L\'Insoluble

L\'Insoluble

Eté

ça dramatise dans le ciel, et on finit par se pardonner à soi-même son énervement chronique quand on comprend l'état électrique des nuages, et du drôle de carmin qui s'est installé avec la violence du vent au delà des arbres.

Bach, Fauré, les études, les ésotériques calculs d'atténuation et d'aléa auxquels on s'est juré, tonnerre de Brest, d'y comprendre quelque chose, et l'effort que l'on fait de frotter le plus possible son être au monde, à la terre, à la chaleur, au déséquilibre, parce que cela semble être la seule route actuellement, la seule ouverte, tout cela va se plier bientôt sous l'orage.

Et l'on finit presque par aimer son regret douloureux d'être partie momentanément, de s'être éloignée, arrachée, parce qu'il nous oblige à nous regarder nous-même.

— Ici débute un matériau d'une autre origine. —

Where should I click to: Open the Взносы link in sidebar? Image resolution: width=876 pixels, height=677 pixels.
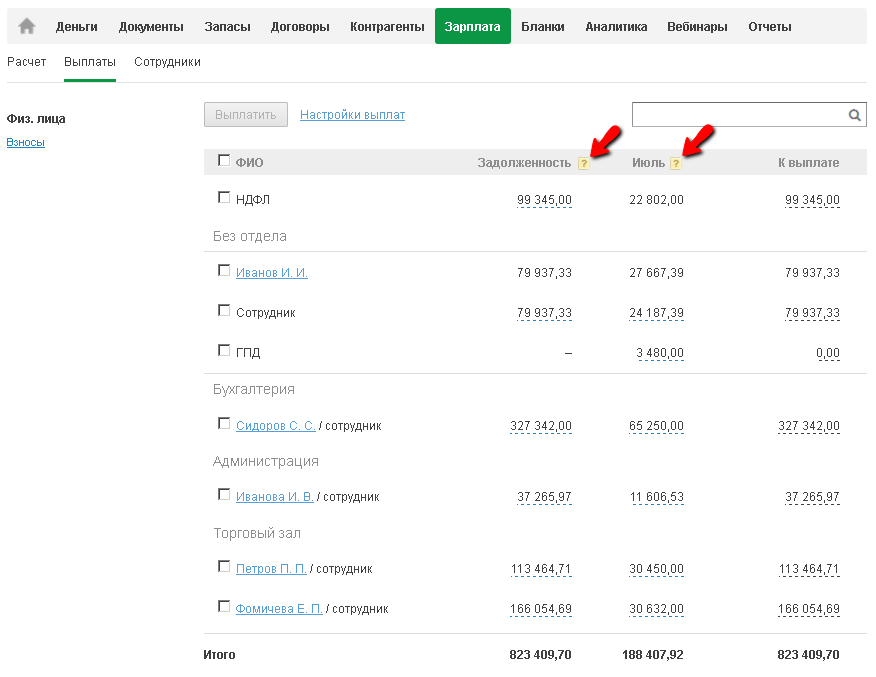click(x=26, y=142)

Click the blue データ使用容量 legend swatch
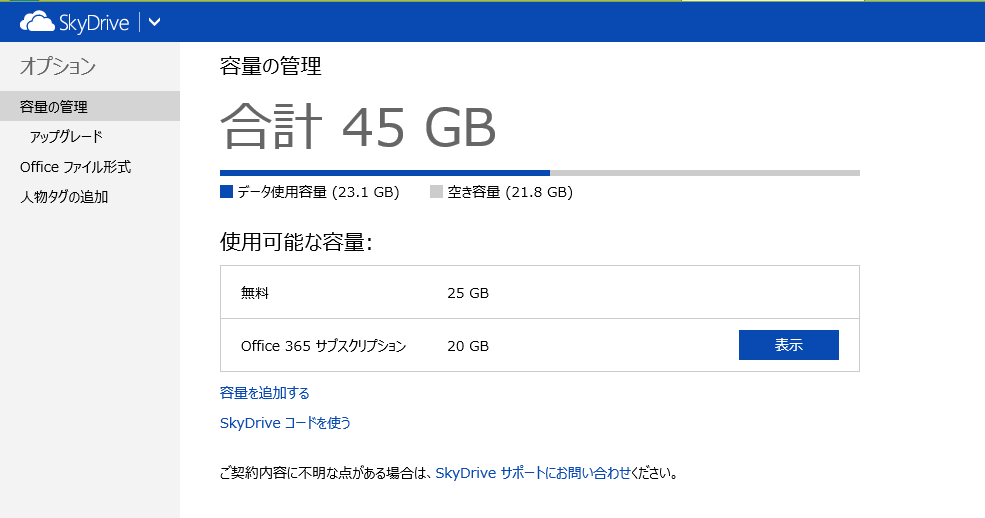coord(226,192)
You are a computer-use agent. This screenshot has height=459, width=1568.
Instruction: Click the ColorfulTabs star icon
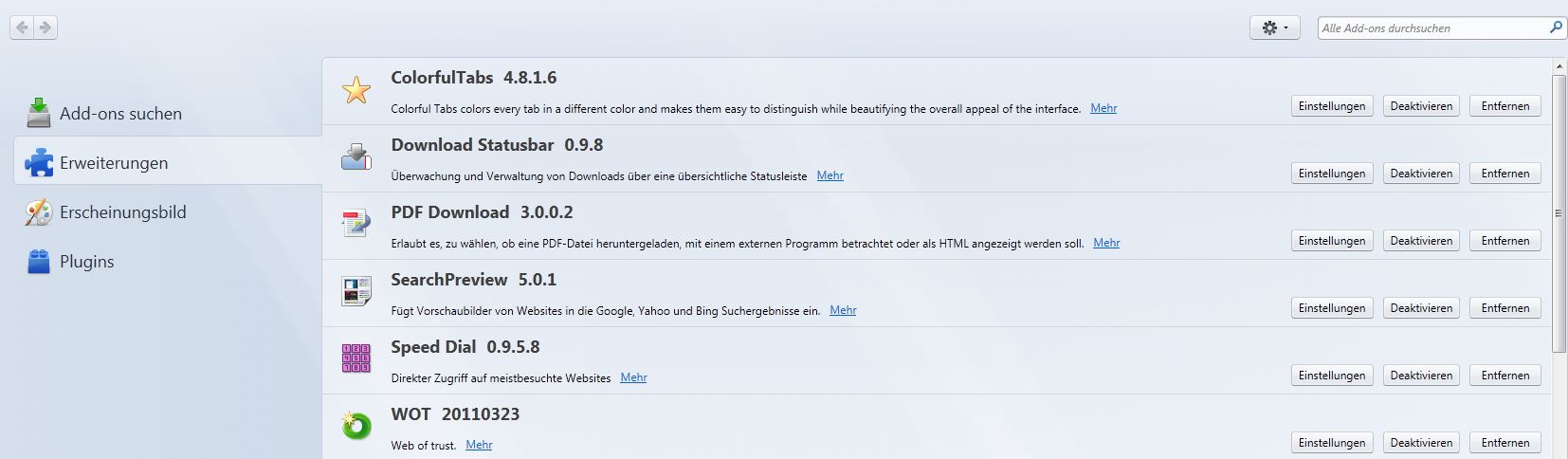tap(356, 90)
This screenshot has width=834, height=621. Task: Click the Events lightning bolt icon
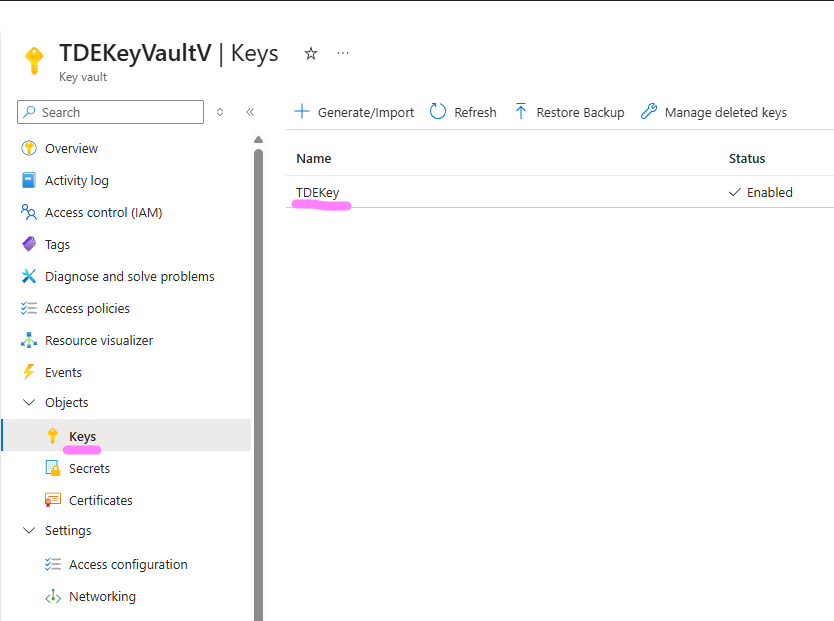29,372
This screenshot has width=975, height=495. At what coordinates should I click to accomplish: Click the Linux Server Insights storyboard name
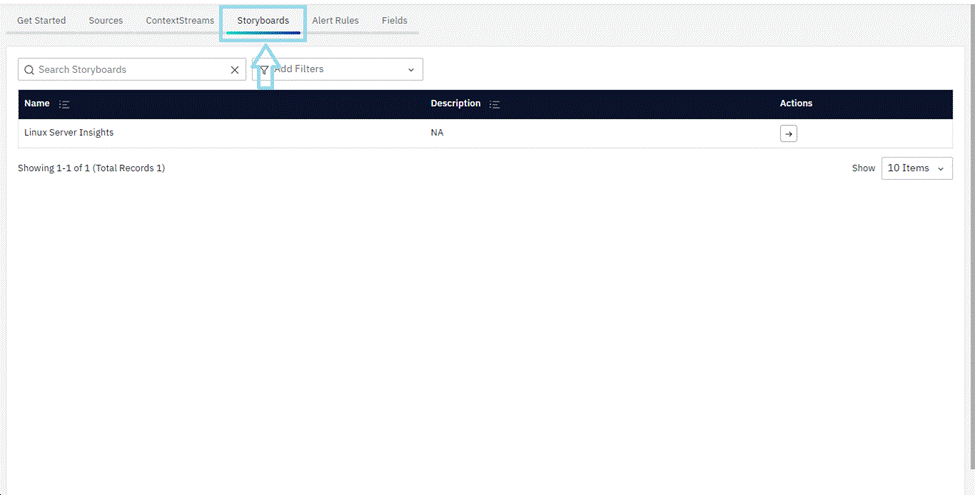click(69, 133)
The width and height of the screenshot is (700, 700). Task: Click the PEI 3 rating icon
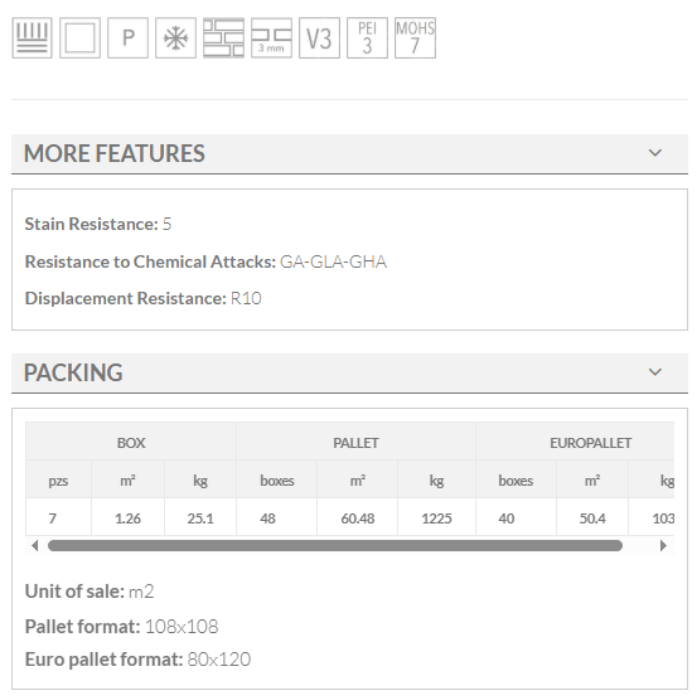point(366,40)
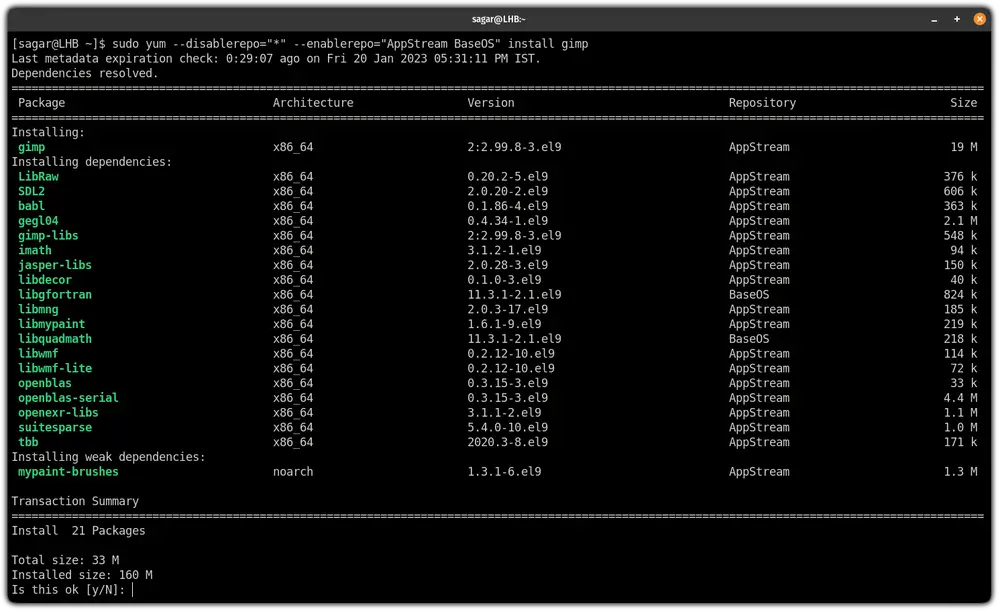Click the SDL2 dependency name

point(32,191)
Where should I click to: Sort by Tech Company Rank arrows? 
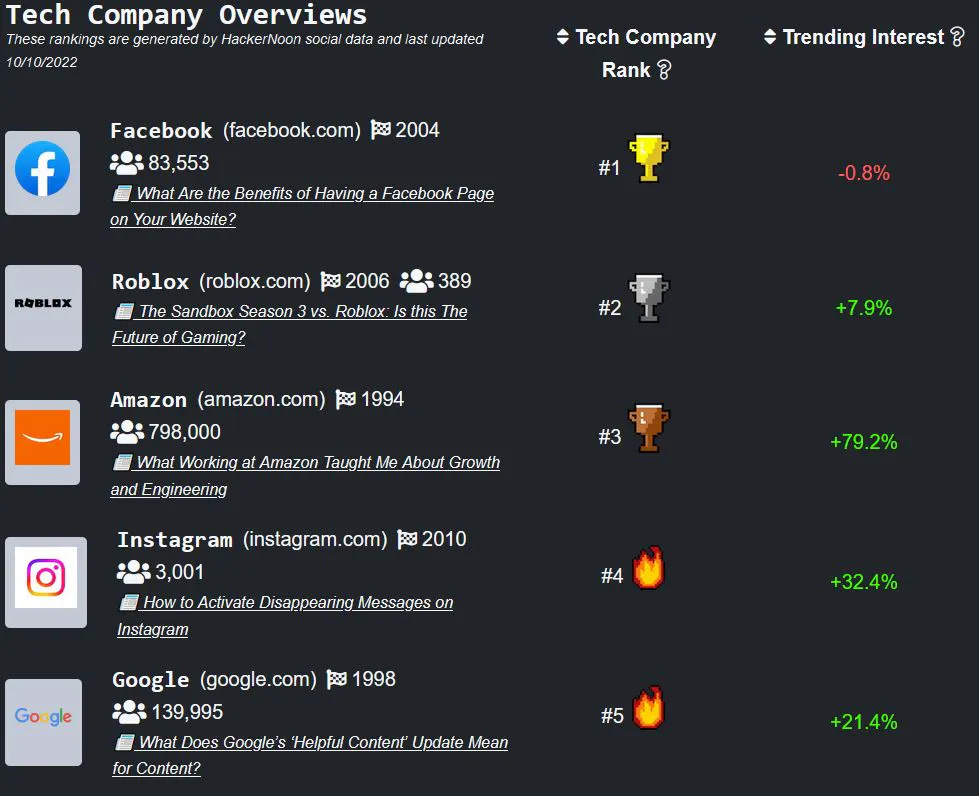563,38
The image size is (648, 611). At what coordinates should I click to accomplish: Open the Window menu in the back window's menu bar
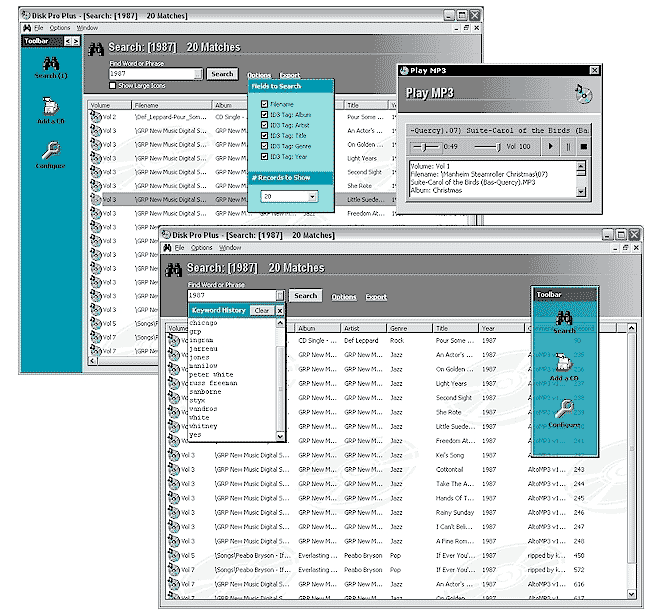87,28
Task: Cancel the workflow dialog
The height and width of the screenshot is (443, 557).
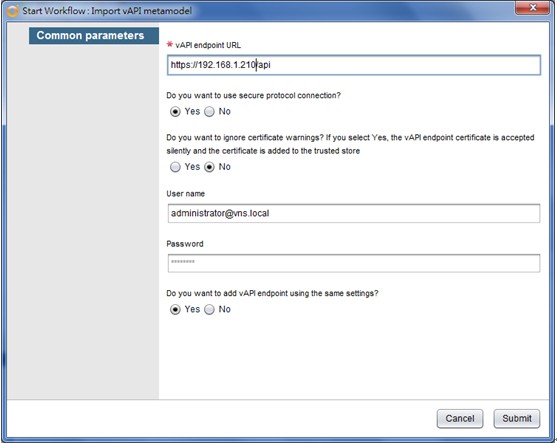Action: point(460,418)
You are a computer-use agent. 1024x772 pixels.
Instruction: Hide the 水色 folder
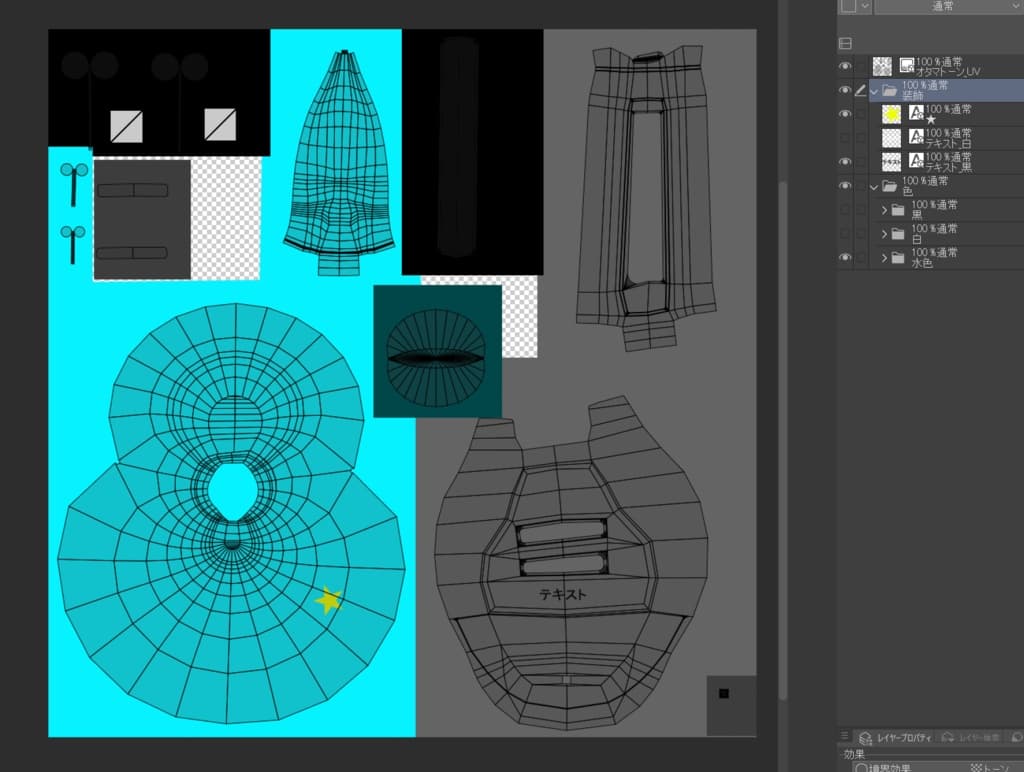coord(845,258)
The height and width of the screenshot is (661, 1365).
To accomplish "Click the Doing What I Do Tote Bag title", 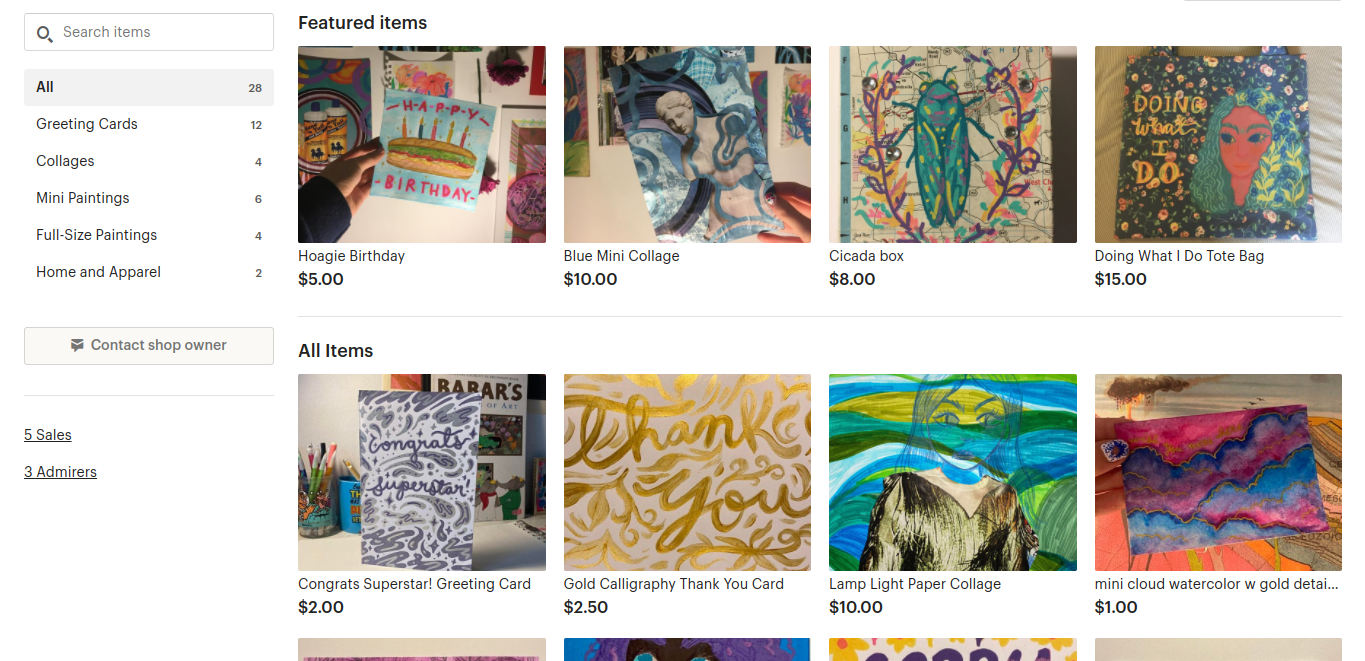I will (x=1179, y=256).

Ici, la musique d'Addison le bassiste, seule candidate pour dire la complexité, moins douce que Fraanje le rêveur, l'ami Steph Crytes aux drums :

https://www.youtube.com/watch?v=v--dXxxuVxM

Plus tard dans la nuit : pas d'orage finalement. Je me demande quelle était cette bizarre écharpe, rouge et ventée, magnétique, qui est passée sur ma maison aujourd'hui.